Bulgaria’s Justice Minister to seek dismissal of Geshev as Prosecutor-General
Bulgaria’s Minister of Justice Nadezhda Yordanova told a news conference on February 8 that she would ask the Supreme Judicial Council (SJC) to dismiss Ivan Geshev as Prosecutor-General, hours after the Constitutional Court cleared the way for her to take the step.
Yordanova did not commit to a specific deadline when she would lodge the request, but said that she would do so “as soon as possible”.
She said that she expected the SJC to consider the application on its merits.
Yordanova has said frequently that she had received reports of alleged irregularities by Geshev.
“We will prepare facts and evidence concerning the destruction of the prestige of the judiciary, they are related to specific actions and decisions. There is nothing political in this, we just insist on observing the law,” Yordanova told the news conference.
She said that whether or not the SJC rejected her application, “I expect to hear the concrete arguments in the debate”.
For the SJC to agree to dismiss Geshev, 17 out of the council’s 22 members would have to approve Yordanova’s application.
The February 8 decision by the Constitutional Court followed an attempt last year by the then-caretaker Minister of Justice, Yanaki Stoilov, to request Geshev’s dismissal. The SJC responded that the Justice Minister did not have standing to make such a request, and declined to hear the application.
The Constitutional Court’s decision was taken with 10 votes in favour and none against. Stoilov, now a Constitutional Court judge, did not participate in the vote.
The spokesperson for the Prosecutor’s Office, Siika Mileva, said in a post on Facebook that the office had never commented on Constitutional Court decisions and would not do so now.
“The Prosecutor’s Office has no concerns. As for the possible actions of the Minister of Justice to remove the Prosecutor-General, it is clear that this is not a principled approach, but a personal political attack by representatives of the executive branch,” Mileva said.
On February 8, Geshev spoke on the topic of the questions that Prime Minister Kiril Petkov wants him to answer regarding high-profile cases.
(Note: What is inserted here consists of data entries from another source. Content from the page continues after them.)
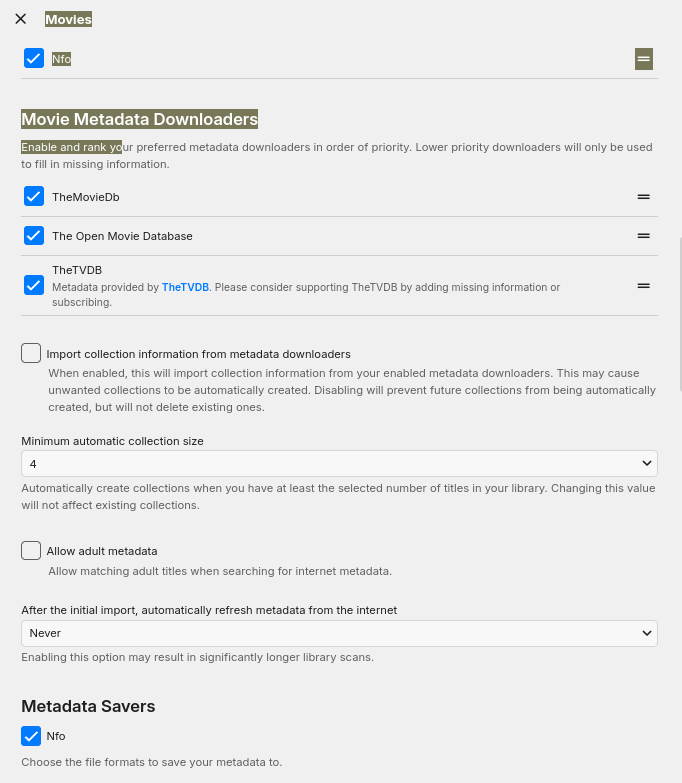
Task: Click the TheMovieDb label text
Action: point(86,197)
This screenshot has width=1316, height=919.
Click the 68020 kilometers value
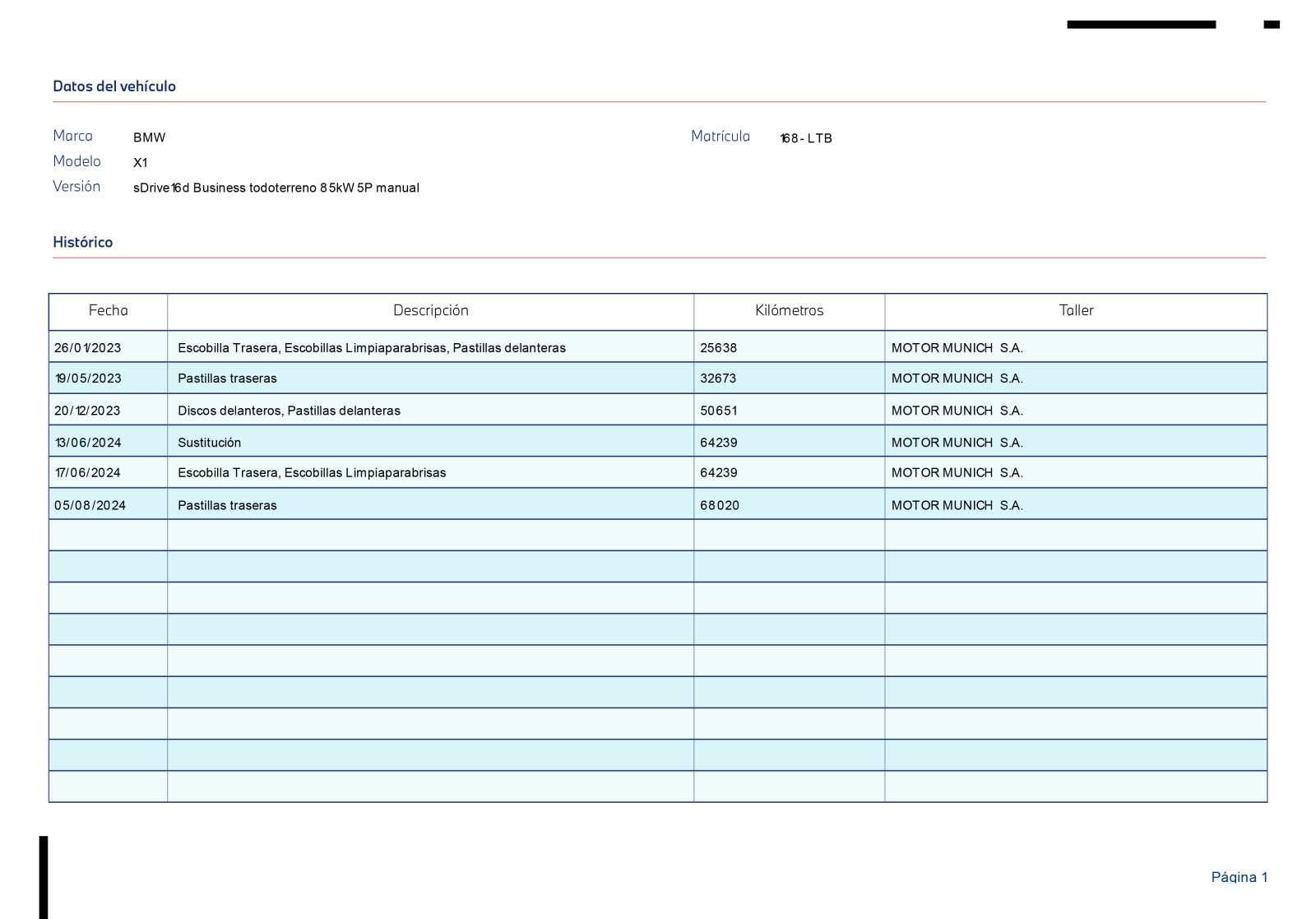click(720, 505)
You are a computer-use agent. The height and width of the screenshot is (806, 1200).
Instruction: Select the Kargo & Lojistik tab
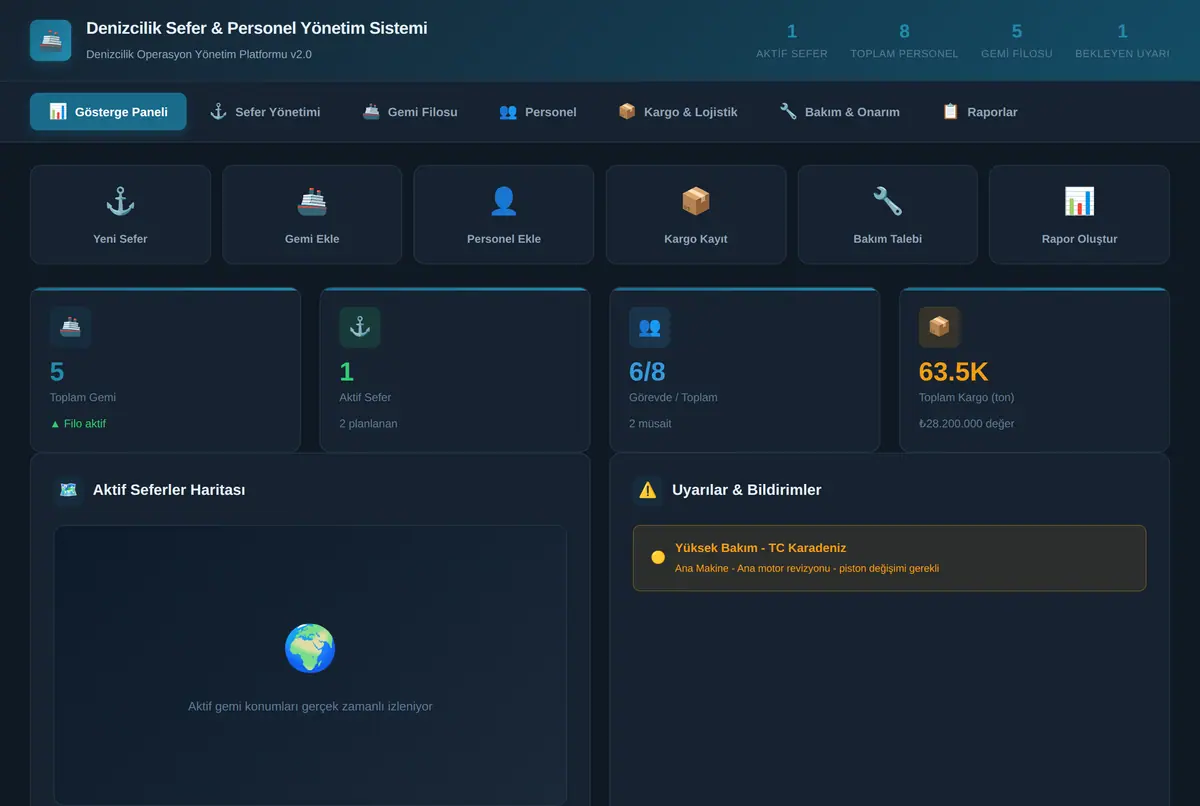point(678,112)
Petkov and the Prime Minister’s chief of staff, Lena Borislavova, are to go to meet prosecutors on February 9 to answer questions about individuals they had named in a February 4 meeting with Geshev. On February 7, responding to the call to meet the prosecutors, Petkov told a news conference that he had questions of his own for Geshev about high-profile cases and why the Prosecutor’s Office had not acted effectively on them.
Geshev told Bulgarian news agency BTA in an interview that the “war” being waged by the Interior Ministry and Justice Ministry against the Prosecutor’s Office was “apart from contradicting basis constitutional principles, counterproductive and not in the interest of Bulgarian citizens”.
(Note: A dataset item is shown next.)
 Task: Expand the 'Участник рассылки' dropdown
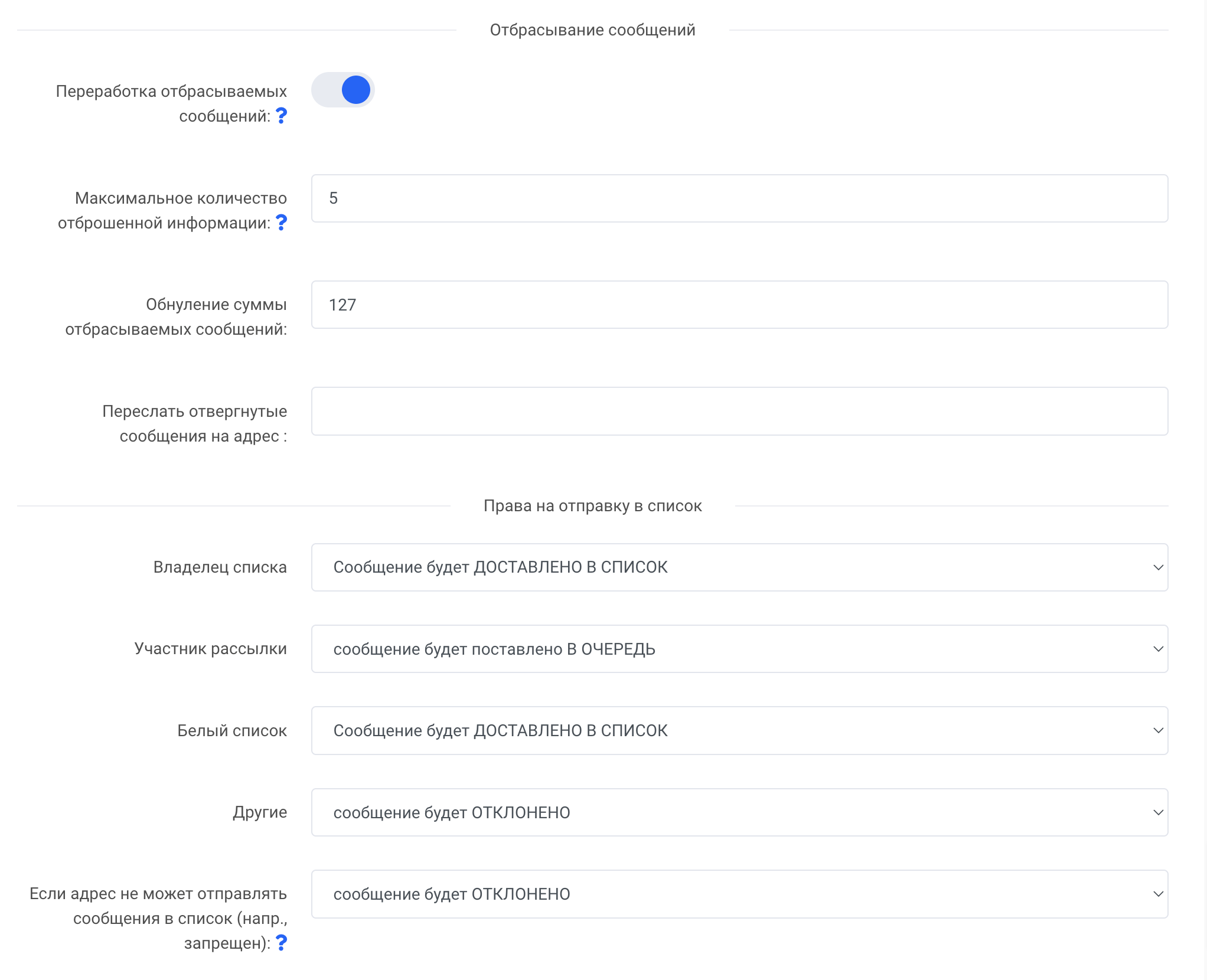(x=739, y=649)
On the Constitutional Court decision, he said that a request to remove the Prosecutor-General was in the competence of the plenum of the SJC.
“It must clearly be said that the purpose of all this is not a principle and not to do with so-called reform, but the goal is personal, it concerns the personality of the Prosecutor-General and I hope it is not some personal political vendetta,” he said.
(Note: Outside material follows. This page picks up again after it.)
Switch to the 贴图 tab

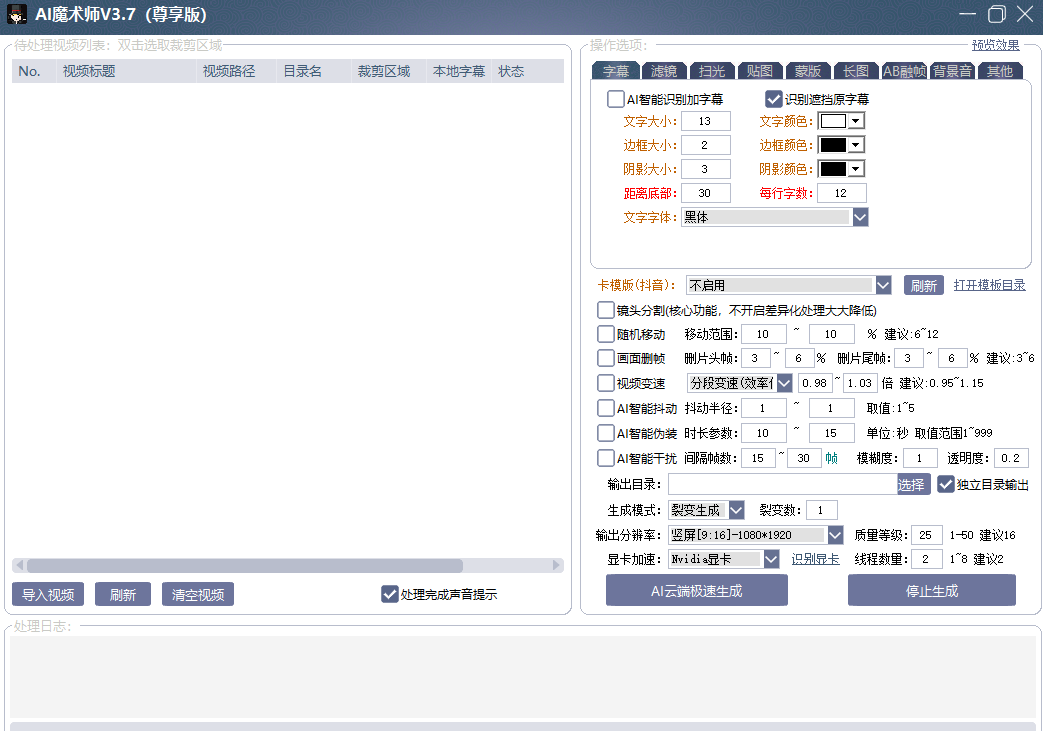[x=759, y=70]
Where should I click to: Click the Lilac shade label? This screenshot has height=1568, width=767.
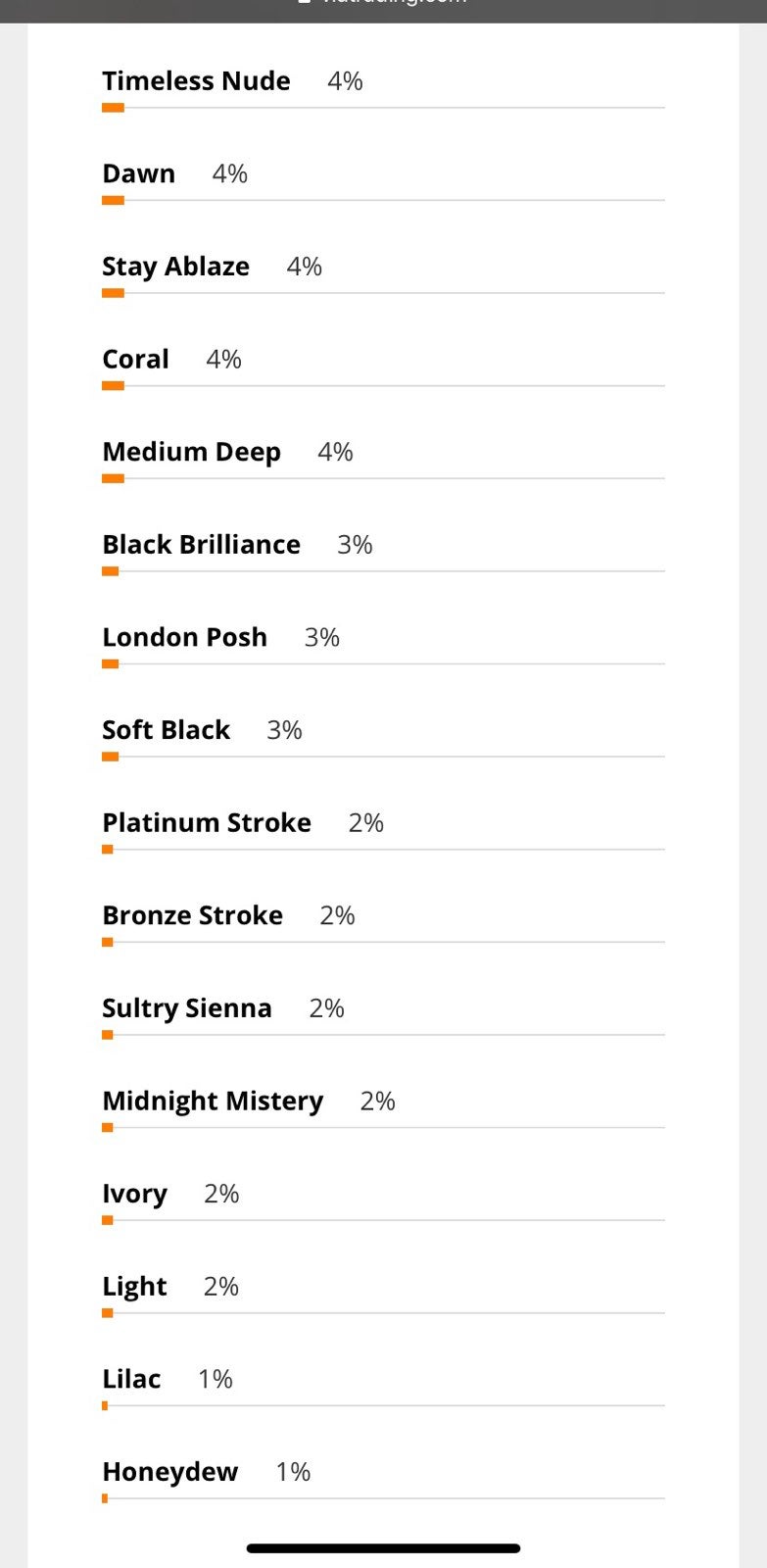coord(131,1380)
The Sofia City Prosecutor’s Office held a news conference on February 8 in response to Petkov’s questions about the handling of the Bulgargaz case.
Deputy City Prosecutor Chavdar Pastovanov said that decisions about pressing charges were, by law, made by prosecutors and “representatives of the executive branch have no right to intervene in these matters”.
Delyan Peevski, named by Petkov on his list of high-profile cases, and about whom the Prime Minister has questions whether there was a direct link between a Bulgarian Development Bank loan and the fact that Peevski was a Bulgartabac shareholder, and whether there were further investigations following US Magnitsky Act sanctions against Peevski, responded in comments to reporters on February 8.
Peevski said that he had approached central Bulgarian National Bank to check the legality of the BDB loan to Bulgartabac.
He said that his lawyers in the United States had lodged a court appeal against the Magnitsky Act sanctions.